• **Problem**:
Convert the records starting at the line containing "The image size is (693, 968)." and ending at the line containing "Looking at the screenshot, I should click(555, 40)." into a two-column CSV with the columns request and answer. Give one row per record, with its text and its answer each in a single quoted field and line breaks replaced by spaces.

• **Provided data**:
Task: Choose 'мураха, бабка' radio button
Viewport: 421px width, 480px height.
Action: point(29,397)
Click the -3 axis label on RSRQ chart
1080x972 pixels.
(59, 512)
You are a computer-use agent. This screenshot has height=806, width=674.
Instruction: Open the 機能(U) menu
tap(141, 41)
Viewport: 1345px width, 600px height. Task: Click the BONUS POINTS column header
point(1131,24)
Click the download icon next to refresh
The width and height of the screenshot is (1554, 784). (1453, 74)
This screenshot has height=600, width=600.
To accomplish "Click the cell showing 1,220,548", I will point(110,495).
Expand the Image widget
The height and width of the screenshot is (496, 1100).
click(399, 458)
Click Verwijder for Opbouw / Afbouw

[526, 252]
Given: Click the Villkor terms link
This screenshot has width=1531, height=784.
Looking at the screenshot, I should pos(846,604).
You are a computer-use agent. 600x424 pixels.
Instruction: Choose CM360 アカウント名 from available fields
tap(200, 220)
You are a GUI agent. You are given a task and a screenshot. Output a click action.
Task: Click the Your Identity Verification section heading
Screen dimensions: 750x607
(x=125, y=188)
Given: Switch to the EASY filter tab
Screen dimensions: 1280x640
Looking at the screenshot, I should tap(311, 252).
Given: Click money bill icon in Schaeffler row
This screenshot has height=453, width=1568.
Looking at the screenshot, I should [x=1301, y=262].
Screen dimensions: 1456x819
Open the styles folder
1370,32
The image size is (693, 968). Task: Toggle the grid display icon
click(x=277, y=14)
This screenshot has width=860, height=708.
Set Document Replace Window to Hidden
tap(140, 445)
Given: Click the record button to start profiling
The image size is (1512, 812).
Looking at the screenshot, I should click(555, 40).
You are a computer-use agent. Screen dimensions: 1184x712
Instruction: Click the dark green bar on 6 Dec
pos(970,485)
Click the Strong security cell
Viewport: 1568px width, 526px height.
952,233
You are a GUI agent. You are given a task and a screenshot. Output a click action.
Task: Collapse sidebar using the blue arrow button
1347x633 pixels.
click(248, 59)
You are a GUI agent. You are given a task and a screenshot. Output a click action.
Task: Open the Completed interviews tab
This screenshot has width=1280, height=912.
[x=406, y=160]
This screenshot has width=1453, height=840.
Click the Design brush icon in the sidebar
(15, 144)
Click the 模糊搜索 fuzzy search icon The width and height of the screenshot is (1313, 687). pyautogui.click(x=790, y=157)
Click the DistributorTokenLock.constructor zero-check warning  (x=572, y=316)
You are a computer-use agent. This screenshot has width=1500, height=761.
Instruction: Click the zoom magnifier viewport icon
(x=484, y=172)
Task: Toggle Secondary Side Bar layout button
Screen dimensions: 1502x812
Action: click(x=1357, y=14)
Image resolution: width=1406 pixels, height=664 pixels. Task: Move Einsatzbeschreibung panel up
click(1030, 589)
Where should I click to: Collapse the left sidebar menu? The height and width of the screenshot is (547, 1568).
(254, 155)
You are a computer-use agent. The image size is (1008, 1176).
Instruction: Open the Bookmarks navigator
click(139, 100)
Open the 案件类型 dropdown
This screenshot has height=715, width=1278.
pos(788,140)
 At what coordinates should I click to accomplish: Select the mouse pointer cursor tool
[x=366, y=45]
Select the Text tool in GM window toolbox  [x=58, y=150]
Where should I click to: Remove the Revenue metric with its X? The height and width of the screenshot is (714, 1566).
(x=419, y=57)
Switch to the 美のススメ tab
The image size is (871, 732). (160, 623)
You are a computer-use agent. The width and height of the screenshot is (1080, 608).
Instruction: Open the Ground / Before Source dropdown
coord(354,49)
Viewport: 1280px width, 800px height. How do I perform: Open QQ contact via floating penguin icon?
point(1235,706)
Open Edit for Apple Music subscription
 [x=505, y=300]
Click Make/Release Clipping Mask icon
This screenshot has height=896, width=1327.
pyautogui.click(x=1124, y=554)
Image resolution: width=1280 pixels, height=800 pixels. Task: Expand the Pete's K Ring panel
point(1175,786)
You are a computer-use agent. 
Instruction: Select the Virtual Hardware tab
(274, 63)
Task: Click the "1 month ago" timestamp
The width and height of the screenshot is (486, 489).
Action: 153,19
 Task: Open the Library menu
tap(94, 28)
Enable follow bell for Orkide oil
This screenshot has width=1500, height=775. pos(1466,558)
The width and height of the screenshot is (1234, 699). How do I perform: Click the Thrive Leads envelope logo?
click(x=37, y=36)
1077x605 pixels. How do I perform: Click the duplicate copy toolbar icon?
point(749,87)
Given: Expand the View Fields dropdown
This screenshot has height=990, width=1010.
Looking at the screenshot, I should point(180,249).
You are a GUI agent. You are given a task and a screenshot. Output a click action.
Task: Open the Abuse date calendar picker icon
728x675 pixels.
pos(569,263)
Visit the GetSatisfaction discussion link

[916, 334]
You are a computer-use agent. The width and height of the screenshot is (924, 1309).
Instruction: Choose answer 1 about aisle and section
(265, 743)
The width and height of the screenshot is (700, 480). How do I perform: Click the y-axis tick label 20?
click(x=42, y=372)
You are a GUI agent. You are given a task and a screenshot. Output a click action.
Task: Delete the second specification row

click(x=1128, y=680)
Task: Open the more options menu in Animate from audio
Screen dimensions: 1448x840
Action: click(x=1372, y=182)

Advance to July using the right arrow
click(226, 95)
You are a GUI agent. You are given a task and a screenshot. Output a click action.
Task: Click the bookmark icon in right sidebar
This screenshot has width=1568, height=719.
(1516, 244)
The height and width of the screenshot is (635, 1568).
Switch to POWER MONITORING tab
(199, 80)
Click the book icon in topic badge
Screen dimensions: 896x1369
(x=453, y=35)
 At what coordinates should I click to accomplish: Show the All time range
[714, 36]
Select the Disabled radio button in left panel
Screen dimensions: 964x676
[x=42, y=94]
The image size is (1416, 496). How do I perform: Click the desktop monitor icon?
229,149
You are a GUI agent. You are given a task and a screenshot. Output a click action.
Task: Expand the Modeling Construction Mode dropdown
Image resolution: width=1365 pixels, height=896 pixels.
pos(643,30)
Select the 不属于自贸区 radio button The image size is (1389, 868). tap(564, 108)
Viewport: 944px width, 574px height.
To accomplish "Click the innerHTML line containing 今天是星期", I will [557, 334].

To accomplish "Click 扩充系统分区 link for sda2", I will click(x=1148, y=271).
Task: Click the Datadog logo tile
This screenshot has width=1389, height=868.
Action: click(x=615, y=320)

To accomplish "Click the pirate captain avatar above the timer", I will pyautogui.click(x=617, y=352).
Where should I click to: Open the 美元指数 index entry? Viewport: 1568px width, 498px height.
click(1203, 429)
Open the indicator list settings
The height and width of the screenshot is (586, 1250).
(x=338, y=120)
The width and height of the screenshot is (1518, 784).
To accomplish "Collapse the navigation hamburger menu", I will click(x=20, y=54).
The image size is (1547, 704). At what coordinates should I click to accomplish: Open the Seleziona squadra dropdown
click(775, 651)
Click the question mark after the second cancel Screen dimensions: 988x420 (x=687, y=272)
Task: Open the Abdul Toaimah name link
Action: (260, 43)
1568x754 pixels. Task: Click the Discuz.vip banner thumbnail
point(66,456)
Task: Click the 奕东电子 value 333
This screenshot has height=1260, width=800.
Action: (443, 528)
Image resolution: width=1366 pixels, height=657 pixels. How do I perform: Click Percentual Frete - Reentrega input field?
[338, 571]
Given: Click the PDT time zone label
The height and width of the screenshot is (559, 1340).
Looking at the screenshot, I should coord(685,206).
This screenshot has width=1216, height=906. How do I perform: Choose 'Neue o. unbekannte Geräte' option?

• **Solution below**:
request,answer
"The image size is (693, 968). Task: Toggle the grid display icon","click(x=277, y=14)"
"This screenshot has width=860, height=708. Set Document Replace Window to Hidden","tap(140, 445)"
"Given: Click the record button to start profiling The image size is (1512, 812).","Looking at the screenshot, I should click(555, 40)."